::: Testo fornito :::

06 giugno 2020

CAMERA Torino: chiudere senza chiudersi

di

Intervista a Walter Guadagnini, direttore di Camera Torino che ci racconta della riapertura e della necessità di vedere una fotografia originale nonostante il prestarsi assoluto del medium a una vita virtuale

Luigi Ghirri, Alpe di Siusi, 1979 © Eredi Luigi Ghirri
Luigi Ghirri, Alpe di Siusi, 1979 © Eredi Luigi Ghirri

Camera Centro Italiano per la Fotografia è situato nella centrale quanto storica via delle Rosine, a Torino. Durante il lockdown, un annuncio era leggibile sul portone ligneo d’ingresso: “CAMERA è chiuso come luogo fisico, ma lo spazio virtuale di racconto e condivisione resta sempre aperto attraverso video, immagini, storie, curiosità pubblicate sui nostri canali social. Un modo per tenerci in contatto grazie alla tecnologia. Il nostro impegno per accompagnarvi con la forza della fotografia in questi giorni difficili. A presto dal vivo, e sin da ora, in virtuale sui nostri canali social.” Il 18 maggio il cartello è stato rimosso perché Camera ha riaperto al pubblico, in anticipo su molti altri luoghi della cultura.

::: Dati forniti :::

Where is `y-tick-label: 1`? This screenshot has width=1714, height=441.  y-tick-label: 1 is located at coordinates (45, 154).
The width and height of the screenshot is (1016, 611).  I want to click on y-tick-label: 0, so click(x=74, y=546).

:::
::: Dati forniti :::

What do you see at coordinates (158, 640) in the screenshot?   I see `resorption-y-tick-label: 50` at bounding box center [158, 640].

:::
::: Dati forniti :::

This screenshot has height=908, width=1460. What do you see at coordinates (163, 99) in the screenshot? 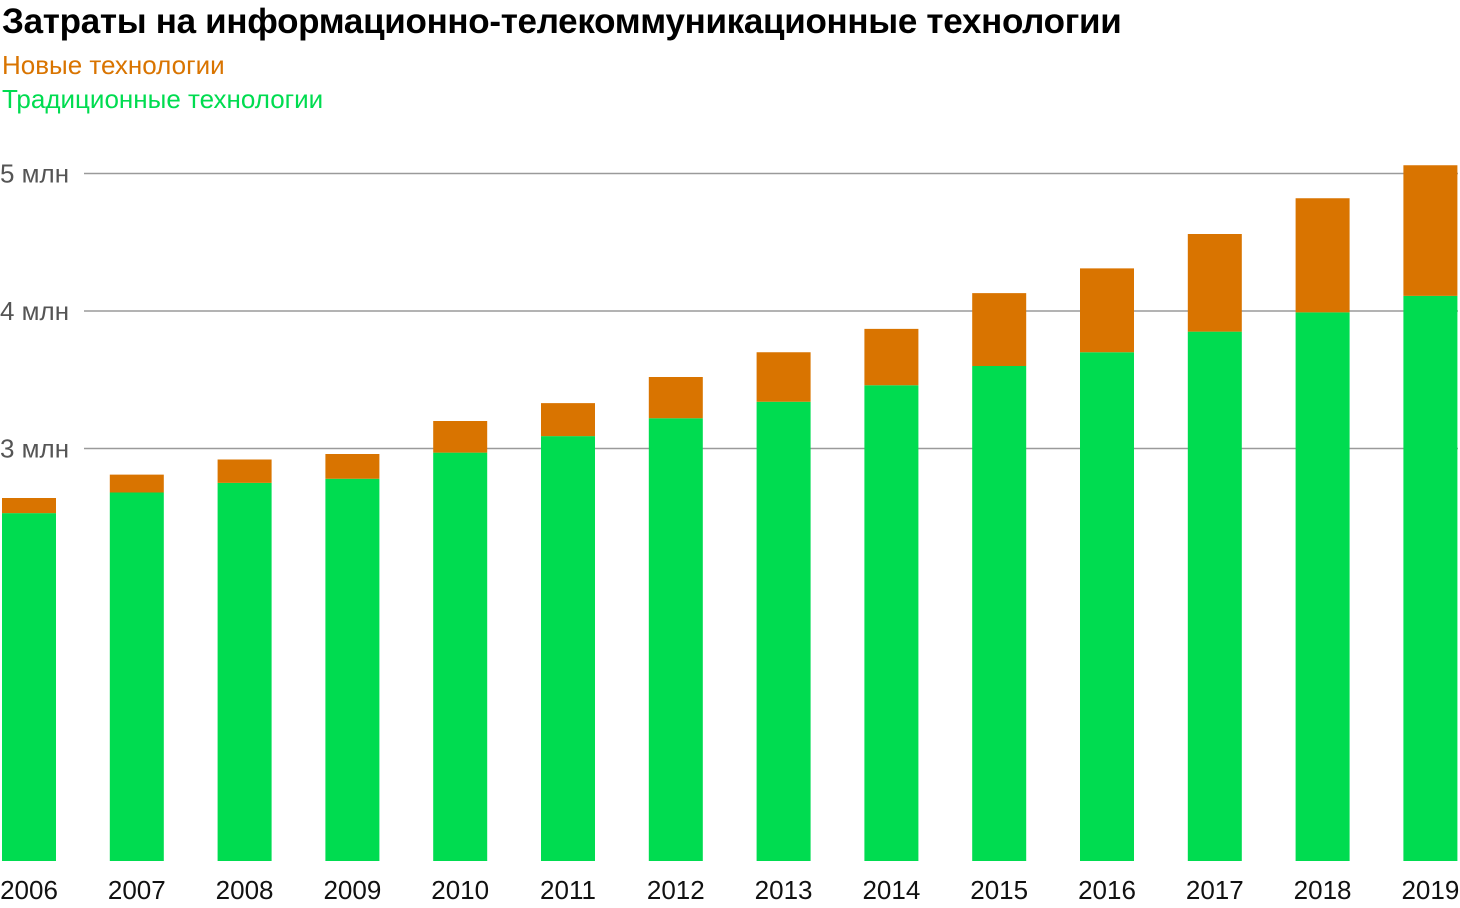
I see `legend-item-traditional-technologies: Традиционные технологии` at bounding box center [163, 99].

:::

### Metti in pratica
- A) Rispondi a queste domande sul testo fornito:
(i) Chi è il direttore di Camera Torino intervistato?
(ii) In quale via di Torino si trova Camera Centro Italiano per la Fotografia?
(iii) In che giorno Camera ha riaperto al pubblico?
- B) Aggiorna le righe dei dati comprese tra quella che contiene "coordinates (45, 154)." e quella che contiene "The width and", incluse, mettendo "length" al posto di "height" e lasciando invariato tutto il resto. Riporta soltanto queste righe.

### Risultati attesi
- A)
(i) Walter Guadagnini.
(ii) In via delle Rosine.
(iii) Il 18 maggio.

- B)
Where is `y-tick-label: 1`? This screenshot has width=1714, length=441.  y-tick-label: 1 is located at coordinates (45, 154).
The width and length of the screenshot is (1016, 611).  I want to click on y-tick-label: 0, so click(x=74, y=546).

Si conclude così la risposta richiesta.